Diplot untuk Festival Internasional
Night Bus Film Terbaik FFI 2017
MANADO – Film Night Bus membalikkan banyak prediksi pada malam puncak Festival Film Indonesia (FFI) 2017 Sabtu malam (11/11). Dalam acara yang digeber di Grand Kawanua Convention Center (GKCC), Manado, Sulawesi Utara, tersebut, Night Bus mengungguli filmfilm yang jauh lebih populer. Misalnya, Kartini, Pengabdi Setan, Cek Toko Sebelah, dan Posesif. Film itu menyabet total enam piala ( selengkapnya lihat grafis).
Darius Sinathrya, produser Night Bus, merasa shocked. ’’Masuk nominasi saja hal luar biasa,’’ kata Darius setelah menerima trofi. ’’Mendapat ruang di FFI, bersanding dengan karya-karya luar biasa, apalagi terpilih jadi yang terbaik, ini luar biasa,’’ tambahnya.
Film produksi Kaninga Pictures dan Nightbus Pictures tersebut memiliki cerita yang kuat. Yaitu, tentang perjalanan menaiki bus malam menuju Kota Sampar yang hancur akibat konflik selama bertahun-tahun. Perjalanan mencekam. Sebab, di dalam bus ada pembawa pesan yang dicari-cari banyak pihak. Film drama-thriller bertema konflik dan kemanusiaan itu terinspirasi dari pengalaman Teuku Rifnu Wikana pada 1999. Rifnu menuliskannya dalam cerpen yang kemudian diadaptasi menjadi skenario film.
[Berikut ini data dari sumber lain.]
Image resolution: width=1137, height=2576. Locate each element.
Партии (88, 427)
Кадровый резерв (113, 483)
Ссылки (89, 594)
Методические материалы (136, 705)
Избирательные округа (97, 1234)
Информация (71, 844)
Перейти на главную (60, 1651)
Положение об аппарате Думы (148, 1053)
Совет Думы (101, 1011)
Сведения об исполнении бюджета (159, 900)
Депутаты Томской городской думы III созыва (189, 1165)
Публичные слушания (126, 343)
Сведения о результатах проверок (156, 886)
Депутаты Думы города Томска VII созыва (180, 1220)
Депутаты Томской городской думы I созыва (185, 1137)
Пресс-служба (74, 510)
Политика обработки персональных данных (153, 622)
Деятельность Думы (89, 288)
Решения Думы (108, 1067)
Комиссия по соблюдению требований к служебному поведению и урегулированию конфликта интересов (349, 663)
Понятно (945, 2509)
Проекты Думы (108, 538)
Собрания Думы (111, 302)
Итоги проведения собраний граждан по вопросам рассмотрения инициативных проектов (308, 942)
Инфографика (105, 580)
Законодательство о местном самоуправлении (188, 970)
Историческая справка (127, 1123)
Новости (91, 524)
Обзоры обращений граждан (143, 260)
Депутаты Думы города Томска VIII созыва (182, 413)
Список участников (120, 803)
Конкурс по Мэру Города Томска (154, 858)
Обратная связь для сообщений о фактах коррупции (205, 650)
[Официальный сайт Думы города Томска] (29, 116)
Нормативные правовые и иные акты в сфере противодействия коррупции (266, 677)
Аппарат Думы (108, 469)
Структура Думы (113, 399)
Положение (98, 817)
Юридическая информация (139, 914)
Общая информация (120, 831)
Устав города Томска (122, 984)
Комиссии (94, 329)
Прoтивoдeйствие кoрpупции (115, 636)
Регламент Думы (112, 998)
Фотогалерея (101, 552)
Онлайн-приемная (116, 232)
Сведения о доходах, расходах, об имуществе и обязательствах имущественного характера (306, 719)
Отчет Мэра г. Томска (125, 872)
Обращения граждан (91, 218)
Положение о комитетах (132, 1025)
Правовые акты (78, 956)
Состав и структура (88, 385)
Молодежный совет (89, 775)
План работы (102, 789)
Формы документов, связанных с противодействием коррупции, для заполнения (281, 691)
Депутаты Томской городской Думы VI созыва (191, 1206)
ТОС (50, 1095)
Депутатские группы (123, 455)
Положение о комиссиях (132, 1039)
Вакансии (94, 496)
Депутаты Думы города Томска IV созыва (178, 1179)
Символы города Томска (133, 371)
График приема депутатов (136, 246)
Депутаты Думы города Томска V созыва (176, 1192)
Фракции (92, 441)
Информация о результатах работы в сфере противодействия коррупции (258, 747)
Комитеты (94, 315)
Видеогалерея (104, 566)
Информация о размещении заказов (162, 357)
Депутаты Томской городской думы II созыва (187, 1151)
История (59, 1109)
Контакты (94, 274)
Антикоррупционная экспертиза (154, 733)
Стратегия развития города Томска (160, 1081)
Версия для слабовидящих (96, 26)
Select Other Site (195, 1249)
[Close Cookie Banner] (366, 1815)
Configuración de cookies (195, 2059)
Kemenangan Night Bus memberikan warna baru dalam perfilman Indonesia. Jika dibandingkan dengan keempat nomine film terbaik lain, masa penayangan Night Bus paling singkat. Film tersebut hanya bertahan sepekan dan ditonton sekitar 20 ribu orang di 105 layar bioskop. Jauh dari capaian
Cek Toko Sebelah yang ditonton lebih dari 2,6 juta penonton dan Pengabdi
Setan yang meraup 4 juta penonton. Didampingi Rifnu, Darius menuturkan bahwa film itu didanai secara crowdfunding, namun kemudian mendapat investor. Pihaknya berharap bisa membawa film itu ke festival film di luar negeri. ’’Karena kondisi, akhirnya diputuskan rilis di Indonesia lebih dulu. Mudah-mudahan ada jalan ke sana,’’ tutur Darius yang kali pertama menjadi produser. Willawati, produser eksekutif Night
Bus, juga tidak menyangka dengan raihan filmnya. Sebab, tema yang diangkat film tersebut cenderung berat dan tidak populer. ’’Kami sadar film seperti ini agak sulit dijual. Tapi, kita harus menghasilkan film yang berkualitas,’’ ujarnya.Menyusul kesuksesan di FFI, banyak permintaan untuk memutar kembali film tersebut di bioskop. ’’Kalau ada kesempatan dari exhibitor, kami akan persiapkan,’’ jelas Willa. Saat ini pihaknya menggodok rencana mendistribusikan
Night Bus di luar negeri. Sementara itu, bagi Rifnu, itulah piala pertama dalam karirnya yang sudah membintangi lebih dari 36 film. Aktor kelahiran Pematangsiantar, 37 tahun lalu, tersebut beberapa kali masuk nominasi ajang penghargaan. Dalam FFI 2017 ini, Rifnu juga meraih piala untuk skenario adaptasi yang ditulisnya bersama Rahabi Mandra. ’’Selain dari pengalaman saya, inspirasinya diambil dari banyak daerah dan negara yang mengalami. Konflik tidak pernah memilih korban. Rakyat yang terkena dampaknya,’’ terangnya.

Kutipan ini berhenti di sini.